Me:  “Crap!  You did say chicken burgers – sorry, I forgot!  I had it in my head we were using chicken cutlettes & so when I saw the box in the freezer called chicken cutlettes, I took them out to thaw.”

Hubby:  “Even though it says chicken cutlettes on the box, they are really chicken fingers.”

Me:  “I didn’t know that, it said cutlettes, so I took out cutlettes.  I thought they looked rather small & I wondered if you had realized what you had bought.”

Hubby:  “Well, they’re thawed now so we can’t re-freeze them.  We’ll just have to use these.”

Hubby & I start bustling around the kitchen starting to work on dinner.  I handed hubby the pasta pot.

Me:  “We should get the water on for the spaghetti right away, the sauce is leftover from yesterday so it will only take a few minutes to warm.”

Hubby:  “We had spaghetti last night, why would I cook spaghetti again tonight?”

Me:  “It’s the side dish for the chicken.”

Hubby:  “We’ve never used spaghetti as the side dish!”

Me:  “Of course we have, all the time.”

Hubby:  “No we haven’t!”

Me:  “OK, if you don’t want spaghetti what do you want for a starch?”

Hubby:  “Starch?  What do I care about starch?  Noodles or something!”

Me:  “Noodles – just like spaghetti?”

Hubby:  “Ok, Ok, we’ll do it your way & have spaghetti!”
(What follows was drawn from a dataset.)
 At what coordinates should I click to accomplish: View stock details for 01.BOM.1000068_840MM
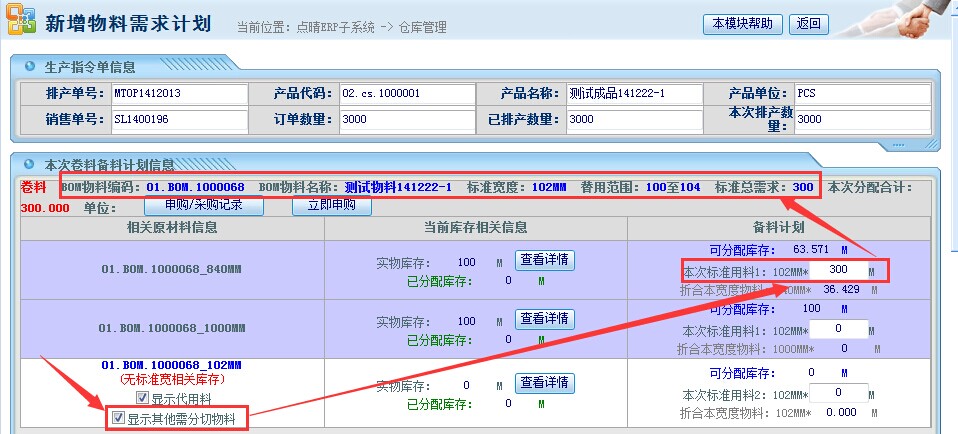545,260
Those of you who know me at all, know if I get resistance to how I do anything at all, my first inclination is to walk away & let the other person do it.  If they feel strongly enough to argue with me about the way something should be done, then they can do it themselves.  This is how hubby inherited loading the dishwasher as a chore.  So I walked away from the kitchen & went into the living room & puttered around while I left hubby to cook the dinner.  Of course, I knew he was irritated because he banged around with the pots, etc.

In the end, we had a very nice dinner.  We agreed to disagree about how often we had eaten this particular meal in the last few years, about whether I came up with the idea for this meal or hubby came up with the idea, whether we had ever eaten it with spaghetti or not.

It seems like this is becoming a habit in our communication.  We’re not fighting like in all out war, but we’re both becoming so forgetful it’s hard to know who is right anymore.  I’ve taken the stance of letting go rather than actually fighting about it.  Hubby hasn’t quite got there yet.